First, there is no question but that Tillis' testimony was offered by the government to prove that Anthony and Jefferson had knowledge of the cocaine's presence in the trunk of Tillis' car, and that they were willing participants in a drug distribution plan. Therefore, we have no doubt that Tillis' testimony was offered for a "proper purpose."
Second, Tillis' testimony about the prior acts was relevant to a determination of whether the Jefferson brothers were aware of the presence of the cocaine in the trunk of Tillis' car and whether they were participants in a drug distribution plan. Although the appellants would like us to adopt a rule forbidding Rule 404(b) evidence when the only evidence of the prior acts is the testimony of a perjury-prone co-conspirator, we decline to "superimpose [ ] a level of judicial oversight that is nowhere apparent from the language of that provision...." Huddleston, 485 U.S. at 688, 108 S. Ct. at 1500.
Third, we cannot say that the trial judge abused his discretion when he determined that the probative value of the similar acts outweighed any prejudice that may have flowed from them: "The trial court has broad discretion to determine whether or not prejudice inherent in otherwise relevant evidence outweighs its probative value." United States v. Record, 873 F.2d at 1375.19
With regard to the fourth requirement, the trial judge never provided limiting instructions regarding the jury's use of Tillis' 404(b) testimony. However, after carefully scrutinizing the record, it does not appear that the appellants ever requested a limiting instruction. The fourth requirement is triggered by a request on the part of the proponent. The litigants, not the trial judge, bear the burden to request a limiting instruction. Fed.R.Evid. 105. See United States v. Record, 873 F.2d at 1376 (" [I]t is not error for a trial court to fail to instruct the jury at the close of the case in the absence of a proper request by counsel.").
After applying the above four-part test to the circumstances surrounding the admission into evidence of Tillis' testimony, we are satisfied that no error has occurred. We hold that the trial judge did not abuse his discretion in admitting Tillis' Rule 404(b) testimony into evidence.
Although we find that the trial judge did not commit reversible error during the guilt phase of the trial, we are convinced that the trial judge committed plain error when he sentenced Anthony and Roosevelt to terms of 360 months and 151 months respectively under the expressed belief that he had no discretion to consider a downward departure from the guidelines.20 The trial court clearly has discretion to depart from the guidelines when it finds "that there exists an aggravating or mitigating circumstance of a kind, or to a degree, not adequately taken into consideration by the Sentencing Commission...." U.S.S.G. Sec. 5K2.0; 18 U.S.C. § 3553(b).21 We do not suggest that a departure is necessarily warranted in this case under the guidelines. However, it was error for the district court to refuse even to consider departing because of an erroneous belief that he had no power to do so. See United States v. Sharpsteen, 913 F.2d 59, 64 (2d Cir. 1990); United States v. Russell, 870 F.2d 18, 20-21 (1st Cir. 1989). Cf. United States v. Lowden, 900 F.2d 213, 217-18 (10th Cir. 1990), cert. denied, --- U.S. ----, 111 S. Ct. 206, 112 L. Ed. 2d 166 (1990) (district court instructed to inform Court of Appeals whether it exercised its discretion but chose not to depart, or whether it instead believed that it had no discretion to depart).22
In his brief, Roosevelt makes the same arguments.23 For the reasons stated above, we reject Roosevelt's arguments as well.

→ Collected material:

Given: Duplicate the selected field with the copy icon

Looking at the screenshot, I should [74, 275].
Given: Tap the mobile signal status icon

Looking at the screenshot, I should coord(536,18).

→ Do this:
Write the next part of the court opinion on Tillis' testimony and the sentencing of the Jefferson brothers, picking up after its final sentence. The data come from a separate source and have no connection to the court opinion.

→ Task answer:
We remand to the district court with instructions that it reconsider Roosevelt and Anthony's sentences in light of U.S.S.G. Sec. 5K2.0. At the conclusion of the proceedings contemplated by this opinion, the clerk of the district court shall certify a record of those proceedings as a supplemental record on appeal. For purposes of reviewing the subsequent proceedings on remand, this court retains jurisdiction. In all other respects, the judgment of the court below is affirmed.
In Part I, we hold that neither Anthony nor Roosevelt possessed a protectable Fourth Amendment privacy right which was violated by the search of Tillis' car. In Part II, we hold that while the district court erred in admitting the pager bill into evidence over Anthony's hearsay objection, the error was harmless. In Part III, we deny the other guilt phase issues raised by the appellants. In Part IV, we remand for reconsideration of Anthony's and Roosevelt's sentences. Therefore we REMAND for reconsideration of the sentences only, and in all other respects, we AFFIRM.
The Honorable Wesley E. Brown, Senior United States District Judge for the District of Kansas, sitting by designation
Anthony has raised several issues that impact him alone. Unless we state otherwise, the issues addressed apply to both brothers
We will not discuss the subjective step in this opinion, and instead we will assume that Anthony and Roosevelt had manifested a subjective belief that they possessed protectable privacy rights in Tillis' car
In United States v. Obregon, 748 F.2d 1371, 1375 (10th Cir. 1984) we applied the clearly erroneous standard when we reviewed the lower court's determination that the accused did not possess protectable Fourth Amendment privacy rights. We interpret our use of the clearly erroneous standard in Obregon as having been applicable only to the antecedent facts
Anthony tries to distinguish Rakas by arguing that Tillis, as the lawful owner, was the only person entitled to consent to the search. In effect, Anthony's argument is based upon a purported violation of Tillis' Fourth Amendment privacy rights. This argument fails because constitutional rights are personal and cannot, therefore, be raised by third parties. United States v. Salvucci, 448 U.S. 83, 85, 100 S. Ct. 2547, 2549, 65 L. Ed. 2d 619 (1980)
Tillis pled guilty and did not preserve a right to appeal the constitutionality of the search. Because he has not joined in this appeal, the issue of whether his constitutional rights were violated by the search is not before this court.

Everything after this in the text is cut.